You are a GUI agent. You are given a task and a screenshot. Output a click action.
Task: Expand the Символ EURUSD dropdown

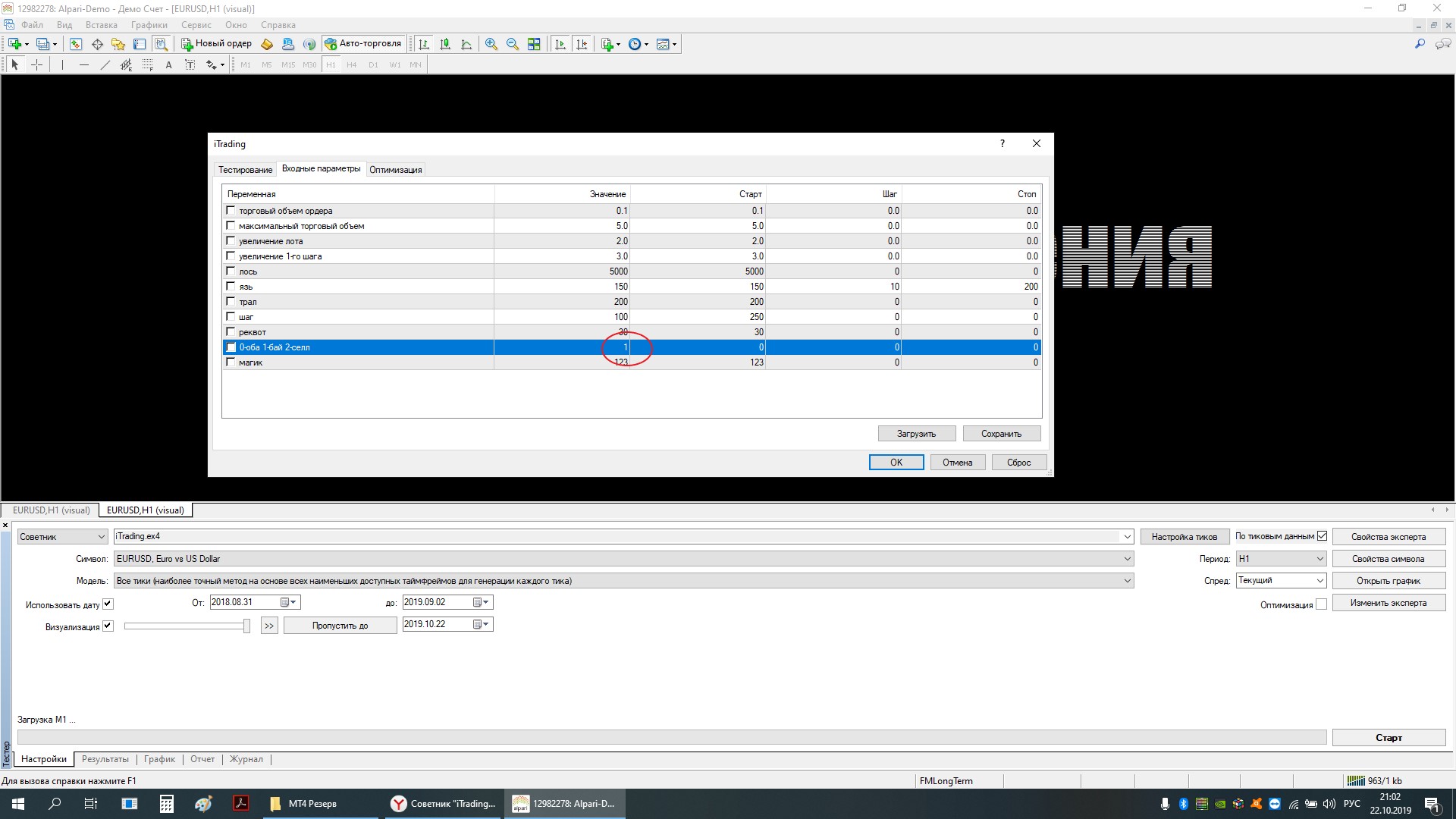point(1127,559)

---

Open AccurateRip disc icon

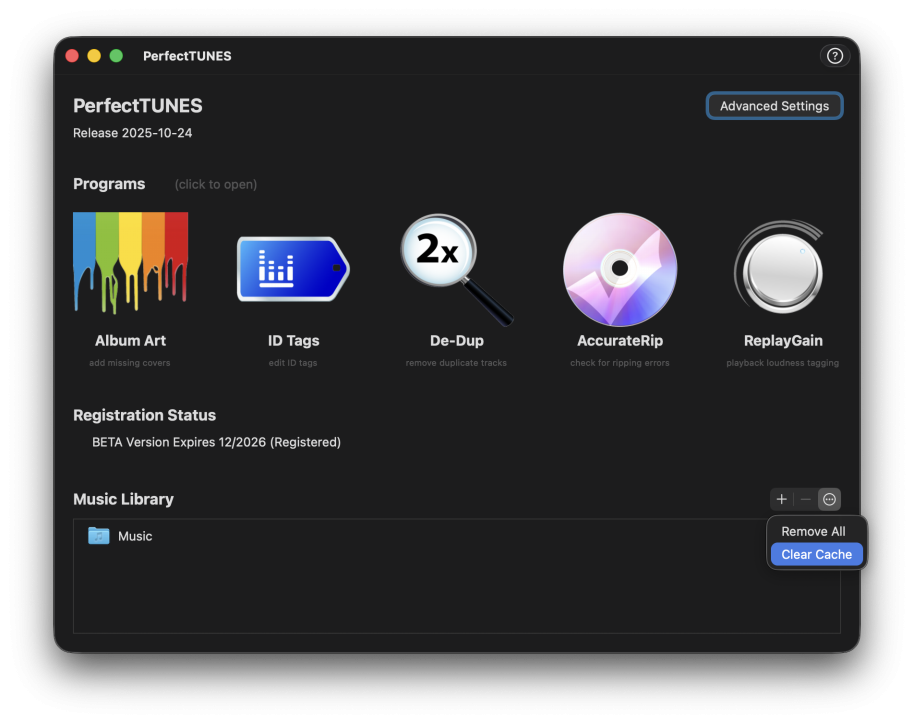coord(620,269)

What the exercise asks
Copy out the material above word for word, from the line with "You are a GUI" to the line with "point(1127,559)", both included. Leave the pictures out of your answer.

Reply
You are a GUI agent. You are given a task and a screenshot. Output a click action.
Task: Expand the Символ EURUSD dropdown

point(1127,559)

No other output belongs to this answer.